**WHAT THE TASK ASKS**
Reproduce the data below verbatim, starting at the first line and ending at the line that contains "Action: 674,269", with both of those lines included.

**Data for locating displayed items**

"""

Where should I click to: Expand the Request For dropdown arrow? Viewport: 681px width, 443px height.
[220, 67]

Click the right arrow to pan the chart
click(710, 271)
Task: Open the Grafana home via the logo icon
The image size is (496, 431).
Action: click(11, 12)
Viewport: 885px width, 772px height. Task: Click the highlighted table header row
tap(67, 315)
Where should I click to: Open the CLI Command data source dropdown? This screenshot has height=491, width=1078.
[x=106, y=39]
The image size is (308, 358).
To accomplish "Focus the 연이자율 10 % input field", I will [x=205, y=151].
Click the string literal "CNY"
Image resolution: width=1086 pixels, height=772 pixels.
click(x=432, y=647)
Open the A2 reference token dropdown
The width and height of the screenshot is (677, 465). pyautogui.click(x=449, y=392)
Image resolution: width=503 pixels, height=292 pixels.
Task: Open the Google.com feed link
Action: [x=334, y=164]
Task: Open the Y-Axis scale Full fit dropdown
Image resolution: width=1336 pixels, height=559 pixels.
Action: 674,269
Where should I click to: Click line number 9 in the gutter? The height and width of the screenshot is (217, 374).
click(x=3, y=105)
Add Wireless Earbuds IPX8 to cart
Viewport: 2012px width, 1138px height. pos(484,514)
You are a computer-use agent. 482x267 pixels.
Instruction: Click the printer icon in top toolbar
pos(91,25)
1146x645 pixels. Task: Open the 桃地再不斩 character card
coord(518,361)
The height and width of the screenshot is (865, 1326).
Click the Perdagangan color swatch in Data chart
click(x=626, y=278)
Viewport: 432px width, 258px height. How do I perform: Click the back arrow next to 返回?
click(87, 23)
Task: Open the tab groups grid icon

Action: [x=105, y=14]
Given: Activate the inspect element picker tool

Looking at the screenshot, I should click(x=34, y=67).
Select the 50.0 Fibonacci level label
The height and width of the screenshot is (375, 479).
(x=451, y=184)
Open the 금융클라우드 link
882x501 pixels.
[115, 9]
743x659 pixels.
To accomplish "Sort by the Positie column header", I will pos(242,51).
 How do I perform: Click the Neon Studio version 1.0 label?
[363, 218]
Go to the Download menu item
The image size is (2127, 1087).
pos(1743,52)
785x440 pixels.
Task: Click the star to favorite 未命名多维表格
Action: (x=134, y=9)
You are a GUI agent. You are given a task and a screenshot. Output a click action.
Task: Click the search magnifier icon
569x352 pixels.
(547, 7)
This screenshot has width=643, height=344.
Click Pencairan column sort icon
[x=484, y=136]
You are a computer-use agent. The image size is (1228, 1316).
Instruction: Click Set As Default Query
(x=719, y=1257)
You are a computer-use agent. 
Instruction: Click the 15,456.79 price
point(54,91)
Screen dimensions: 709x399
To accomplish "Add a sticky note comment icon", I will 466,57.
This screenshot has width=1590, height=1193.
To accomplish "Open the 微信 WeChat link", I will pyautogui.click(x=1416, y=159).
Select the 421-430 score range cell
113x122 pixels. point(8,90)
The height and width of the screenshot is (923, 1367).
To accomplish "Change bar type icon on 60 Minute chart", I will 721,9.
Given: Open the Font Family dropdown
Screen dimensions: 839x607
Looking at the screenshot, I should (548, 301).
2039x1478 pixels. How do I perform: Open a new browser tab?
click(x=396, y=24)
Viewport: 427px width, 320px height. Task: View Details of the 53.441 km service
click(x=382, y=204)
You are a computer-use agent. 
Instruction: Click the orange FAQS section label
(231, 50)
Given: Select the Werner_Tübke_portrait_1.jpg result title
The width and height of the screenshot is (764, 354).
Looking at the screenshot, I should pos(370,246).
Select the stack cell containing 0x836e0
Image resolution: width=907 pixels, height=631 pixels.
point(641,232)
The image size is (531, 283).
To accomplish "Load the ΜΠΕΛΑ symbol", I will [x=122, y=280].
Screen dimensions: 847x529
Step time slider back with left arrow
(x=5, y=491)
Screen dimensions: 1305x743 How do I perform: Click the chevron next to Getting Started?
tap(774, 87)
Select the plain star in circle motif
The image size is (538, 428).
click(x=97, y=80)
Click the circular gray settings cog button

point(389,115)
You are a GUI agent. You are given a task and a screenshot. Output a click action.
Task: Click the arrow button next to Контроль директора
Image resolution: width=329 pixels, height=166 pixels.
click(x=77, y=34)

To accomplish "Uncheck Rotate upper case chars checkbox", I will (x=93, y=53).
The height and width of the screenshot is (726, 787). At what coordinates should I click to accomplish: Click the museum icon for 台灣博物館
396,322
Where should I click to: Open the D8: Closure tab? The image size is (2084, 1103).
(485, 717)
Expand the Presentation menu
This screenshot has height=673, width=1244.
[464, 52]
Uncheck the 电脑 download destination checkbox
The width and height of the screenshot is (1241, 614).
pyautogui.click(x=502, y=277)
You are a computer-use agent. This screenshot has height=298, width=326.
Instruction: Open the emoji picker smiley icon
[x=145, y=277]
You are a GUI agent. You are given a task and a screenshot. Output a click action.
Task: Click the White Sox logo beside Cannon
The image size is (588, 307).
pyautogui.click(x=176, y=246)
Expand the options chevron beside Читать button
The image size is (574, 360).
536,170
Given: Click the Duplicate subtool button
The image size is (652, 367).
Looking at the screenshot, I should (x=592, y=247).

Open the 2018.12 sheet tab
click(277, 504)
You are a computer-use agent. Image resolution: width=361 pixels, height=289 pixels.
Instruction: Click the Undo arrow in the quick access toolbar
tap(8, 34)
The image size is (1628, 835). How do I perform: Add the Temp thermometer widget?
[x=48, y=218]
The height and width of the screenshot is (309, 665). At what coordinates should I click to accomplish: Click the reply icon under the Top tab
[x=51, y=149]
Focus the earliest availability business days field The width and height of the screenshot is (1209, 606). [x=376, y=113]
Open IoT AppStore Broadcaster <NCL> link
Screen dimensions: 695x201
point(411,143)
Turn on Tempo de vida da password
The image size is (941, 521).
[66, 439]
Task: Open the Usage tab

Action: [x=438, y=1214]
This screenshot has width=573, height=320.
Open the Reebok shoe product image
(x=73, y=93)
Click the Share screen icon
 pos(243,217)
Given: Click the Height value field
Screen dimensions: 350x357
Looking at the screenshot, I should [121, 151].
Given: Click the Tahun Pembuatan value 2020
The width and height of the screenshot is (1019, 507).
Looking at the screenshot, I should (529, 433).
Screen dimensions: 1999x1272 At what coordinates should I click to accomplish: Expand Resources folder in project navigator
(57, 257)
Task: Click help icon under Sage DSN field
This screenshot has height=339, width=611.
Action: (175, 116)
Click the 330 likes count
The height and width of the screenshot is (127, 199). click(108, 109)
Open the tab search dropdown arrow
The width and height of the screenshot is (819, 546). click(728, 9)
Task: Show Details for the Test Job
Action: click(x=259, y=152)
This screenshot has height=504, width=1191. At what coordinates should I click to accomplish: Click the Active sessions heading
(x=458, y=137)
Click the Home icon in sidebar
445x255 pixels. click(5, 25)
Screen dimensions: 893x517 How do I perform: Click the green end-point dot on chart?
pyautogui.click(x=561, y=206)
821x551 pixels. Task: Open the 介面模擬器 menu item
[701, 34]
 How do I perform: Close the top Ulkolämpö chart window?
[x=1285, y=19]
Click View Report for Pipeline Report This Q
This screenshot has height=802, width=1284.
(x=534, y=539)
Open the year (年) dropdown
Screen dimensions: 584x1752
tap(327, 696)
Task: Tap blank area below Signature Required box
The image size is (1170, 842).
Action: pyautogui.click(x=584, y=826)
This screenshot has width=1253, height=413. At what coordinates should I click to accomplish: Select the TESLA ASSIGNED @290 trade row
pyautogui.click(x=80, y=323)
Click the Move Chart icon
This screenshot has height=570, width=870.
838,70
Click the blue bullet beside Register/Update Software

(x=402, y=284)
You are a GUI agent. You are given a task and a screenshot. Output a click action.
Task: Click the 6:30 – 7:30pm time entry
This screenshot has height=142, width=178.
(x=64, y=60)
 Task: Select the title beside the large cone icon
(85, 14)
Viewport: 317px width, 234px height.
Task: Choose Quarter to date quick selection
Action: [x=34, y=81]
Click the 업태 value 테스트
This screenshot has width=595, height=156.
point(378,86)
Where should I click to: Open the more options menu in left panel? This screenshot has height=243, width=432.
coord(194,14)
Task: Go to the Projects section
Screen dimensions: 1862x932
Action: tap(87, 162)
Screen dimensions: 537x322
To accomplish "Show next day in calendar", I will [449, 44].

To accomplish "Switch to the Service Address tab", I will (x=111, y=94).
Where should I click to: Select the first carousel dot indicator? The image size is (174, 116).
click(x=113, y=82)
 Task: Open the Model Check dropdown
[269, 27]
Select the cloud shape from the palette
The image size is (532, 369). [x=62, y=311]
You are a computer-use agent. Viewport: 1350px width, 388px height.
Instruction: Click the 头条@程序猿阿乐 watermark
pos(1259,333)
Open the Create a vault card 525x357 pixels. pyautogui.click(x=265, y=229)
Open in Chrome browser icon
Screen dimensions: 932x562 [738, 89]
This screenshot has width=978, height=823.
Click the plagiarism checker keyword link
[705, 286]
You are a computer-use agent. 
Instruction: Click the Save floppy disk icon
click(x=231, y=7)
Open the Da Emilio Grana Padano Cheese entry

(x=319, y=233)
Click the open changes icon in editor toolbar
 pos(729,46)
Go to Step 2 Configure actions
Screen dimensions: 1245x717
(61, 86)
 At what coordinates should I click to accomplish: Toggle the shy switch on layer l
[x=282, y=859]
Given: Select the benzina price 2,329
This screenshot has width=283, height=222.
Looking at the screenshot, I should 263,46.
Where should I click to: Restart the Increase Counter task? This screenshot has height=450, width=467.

"""

**COMPLETE ANSWER**
Where should I click to: Expand the Request For dropdown arrow? Viewport: 681px width, 443px height.
[220, 67]

Click the right arrow to pan the chart
click(710, 271)
Task: Open the Grafana home via the logo icon
The image size is (496, 431).
Action: click(11, 12)
Viewport: 885px width, 772px height. Task: Click the highlighted table header row
tap(67, 315)
Where should I click to: Open the CLI Command data source dropdown? This screenshot has height=491, width=1078.
[x=106, y=39]
The image size is (308, 358).
To accomplish "Focus the 연이자율 10 % input field", I will [x=205, y=151].
Click the string literal "CNY"
Image resolution: width=1086 pixels, height=772 pixels.
click(x=432, y=647)
Open the A2 reference token dropdown
The width and height of the screenshot is (677, 465). pyautogui.click(x=449, y=392)
Image resolution: width=503 pixels, height=292 pixels.
Task: Open the Google.com feed link
Action: [x=334, y=164]
Task: Open the Y-Axis scale Full fit dropdown
Image resolution: width=1336 pixels, height=559 pixels.
Action: 674,269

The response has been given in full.